Sadly my concerns are justified. There is now growing evidence that the number of hedgehogs in the UK is declining, by 1.8 to 10.7% each year. The ‘Living with Mammals’ and ‘Mammals on Roads’ surveys carried out by the People’s Trust for Endangered Species each year, along with information from a survey by the British Trust for Ornithology, have estimated that in just the first decade of this century around a quarter of the hedgehog population has been lost!
Could climate change play a part in their decline? A study carried out in the 1970s by Dr Pat Morris, the leading hedgehog expert in the UK, suggested that there could indeed be a link. People’s Trust for Endangered Species repeated the survey in 2012 with around 2000 hedgehog fans logging their sightings. With the survey being repeated in 2013 the hope is to gain a better understanding of how climate change may be affecting hedgehogs and when they are emerging from hibernation.
Further research into the decline has demonstrated that there are numerous potential factors at play; however the exact reasons they are declining remains unclear. Pesticides reduce the amount of prey available to foraging hedgehogs, along with habitat loss due to the removal of hedgerows and permanent grassland. The move towards people having tidy, paved over gardens has also contributed to their demise and is perhaps not helped by news articles informing us to tidy our gardens to avoid attracting the increasingly unpopular urban fox!
But what is being done to help the hedgehog?
People’s Trust for Endangered Species and the British Hedgehog Preservation Society are running a campaign called Hedgehog Street to make Britain’s gardens more hedgehog friendly. The aim is to have a whole street doing something positive for hedgehogs and linking up their green spaces. Hedgehogs need our gardens and backyards to be reconnected and improved, by building log piles, leaving rough areas or just by making a small hole in your wall or fence so they can move freely in and out of your garden.
No matter the cause, it is now evident that the animal that has captured the imaginations and affections of many of us in the UK is on the decline. There is no doubt that we have an important role to play in providing optimal habitat, so that once again hedgehogs will become a common sight in our gardens.
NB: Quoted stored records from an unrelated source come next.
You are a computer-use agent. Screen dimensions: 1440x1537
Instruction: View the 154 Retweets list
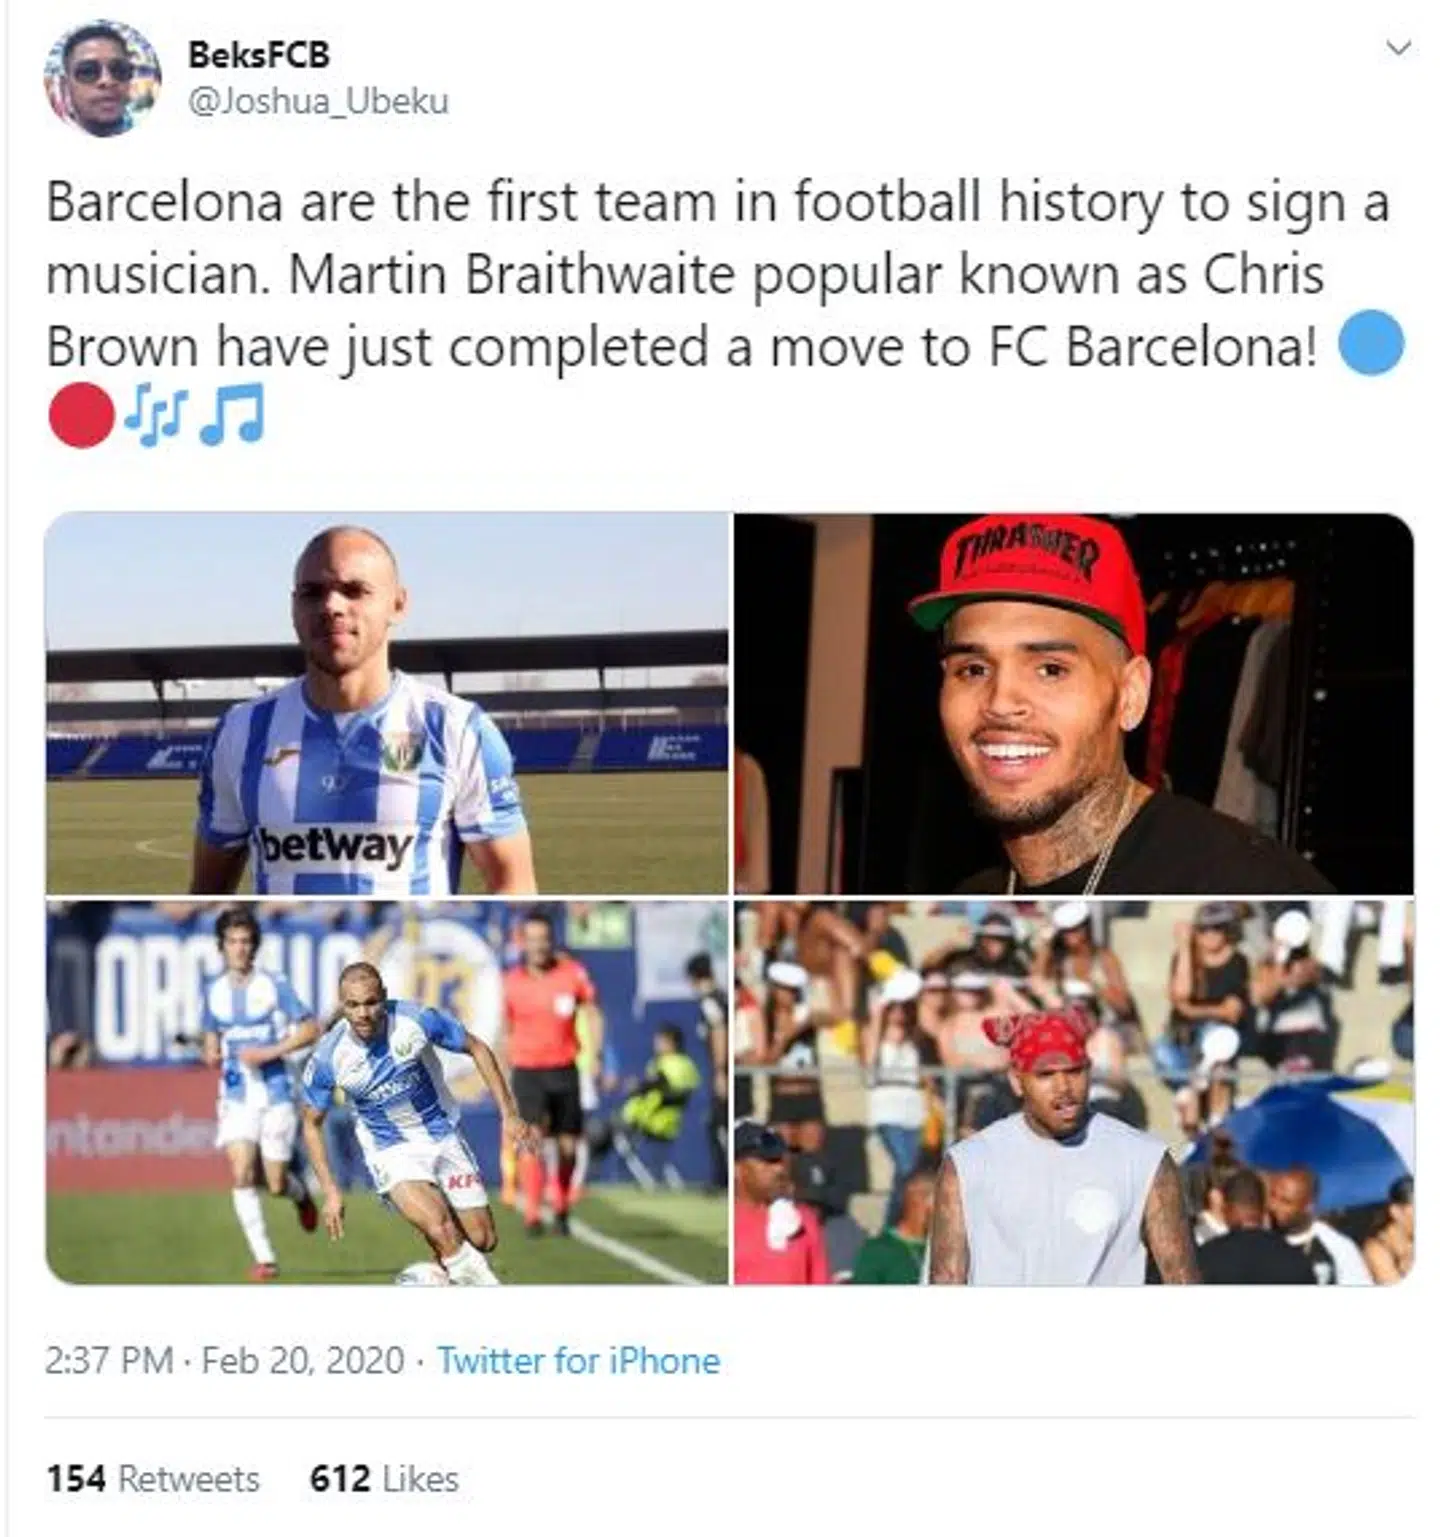(153, 1479)
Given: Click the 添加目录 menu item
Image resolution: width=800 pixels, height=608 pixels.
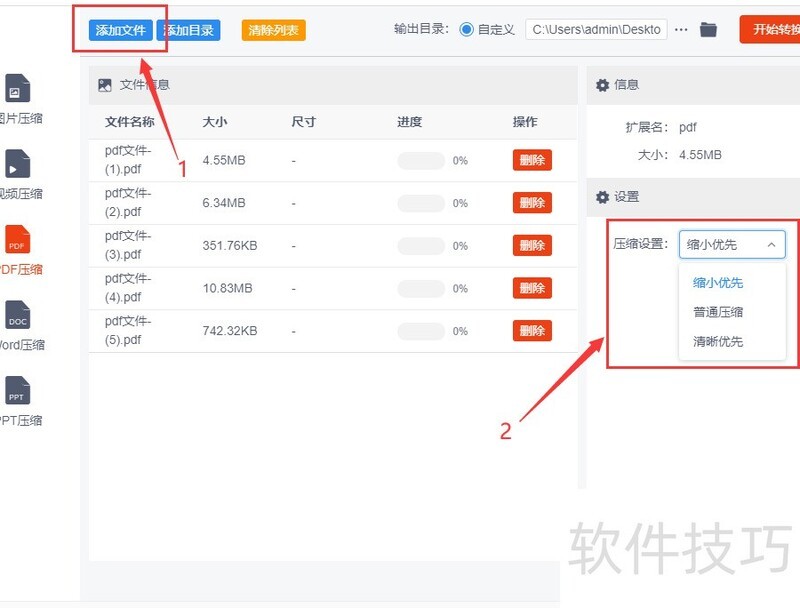Looking at the screenshot, I should pos(190,29).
I think there are more people “out there” who don’t like or appreciate wildlife. e.g. my new neighbours -I explained why I had holes cut in the bottom of my fence (hedgehog sized holes) – and they just blocked them up. I asked them to unpack and check their (massive) bonfire that has been accumulating through winter (explaining why), yet mid-jan they just set fire to it all. Town people moving to the country ‘cos it’s trendy ? I am fortunate that we have a fair number (but I do feed them), though numbers declined when the fence holes were blocked-up. None yet this year.
I think there needs o be a massive education drive to motivate people. I read that hedgehogs were likely to be extinct in the UK within 15 years.